Circa il ns percorso iniziatico, il dubbio è quel primo passo che facciamo già da iniziati, mettere in dubbio noi stessi.
Ma, così come per l’evoluzione umana, anche al dubitare di noi stessi e delle nostre convinzioni deve seguire un azione proattiva in tal senso per trasformare quel dubbio in qualcosa che possa arricchire noi stessi e farci progredire, altrimenti si rischia di rimanere perennemente nell’incertezza.
Ho detto.
Luca Guiducci
Dubbio, è il non cedere alla tentazione delle proprie certezze, e riflettere prima di agire.
Il dubbio, ci aiuta ad avere un senso del limite, a non sentirsi onnipotenti e infallibili.
A parer mio, quando siamo troppo convinti di essere dalla parte della verità e non riusciamo ad ascoltare le ragioni degli altri, non è segno di intelligenza ma una debolezza.
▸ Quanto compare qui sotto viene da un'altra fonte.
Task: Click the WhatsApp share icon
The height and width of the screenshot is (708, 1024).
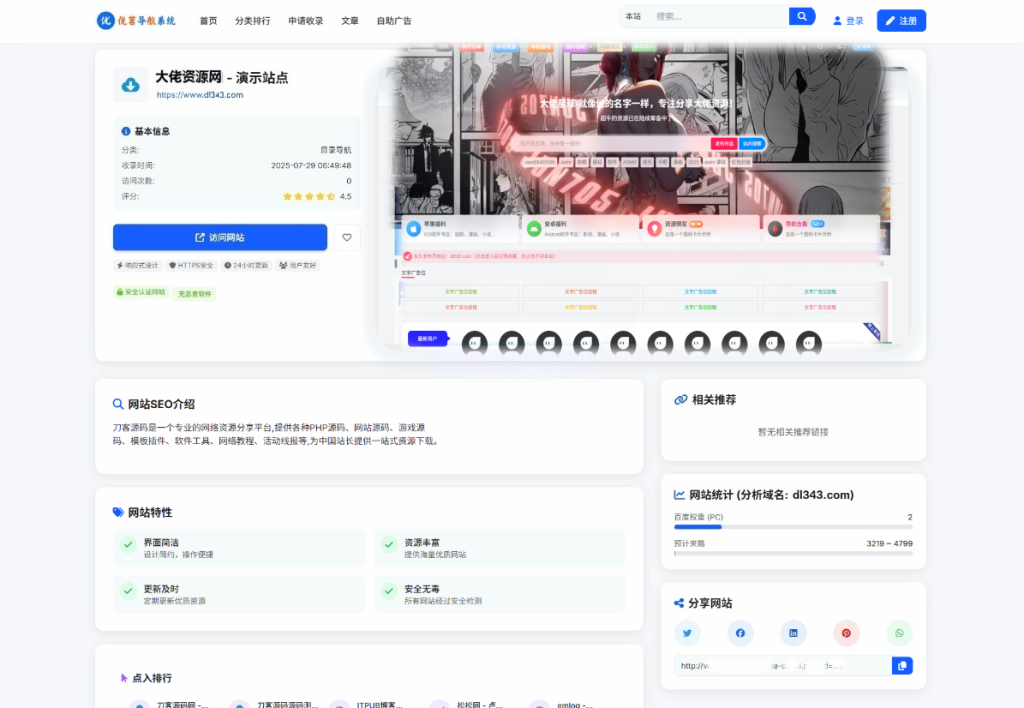Action: 899,632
Dobbiamo imparare ad ascoltare gli altri, non negare il confronto, anche quando si hanno opinioni molto diverse e pensare bene prima di agire.
Il porsi domande, il mettersi in gioco senza pregiudizi è il passo importante nell’avvicinarsi sempre di più ad un risultato soddisfacente, alla verità.
Manuel Morici
Il dubbio iniziatico, per me, è la scintilla che porta un profano a mettere in discussione le sue certezze, la realtà che lo circonda, la società e gli schemi che essa impone, e che gli fa chiedere se c’è di più di quello che vediamo. Questo genera curiosità, alimenta la voglia di scoprire e scoprirsi, ed è il bisogno di risposte che porta ad intraprendere il cammino iniziatico verso la verità.
La ricerca della verità passa proprio dal mettersi in discussione, ascoltare gli altri, osservare da punti di vista differenti, mettendo in dubbio la propria verità e la verità che viene imposta dalla società, dalla massa.
Questo concetto è anche collegato al concetto di umiltà, caratteristica fondamentale per un apprendista. Se non si è umili non si riesce a mettere da parte le proprie convinzioni o le proprie verità, per poter ascoltare liberamente, capire, crescere. D’altronde, non si può “Apprendere” se si sa già tutto.
Io mi unisco al pensiero di Socrate: “l’unica cosa che so è di non sapere”.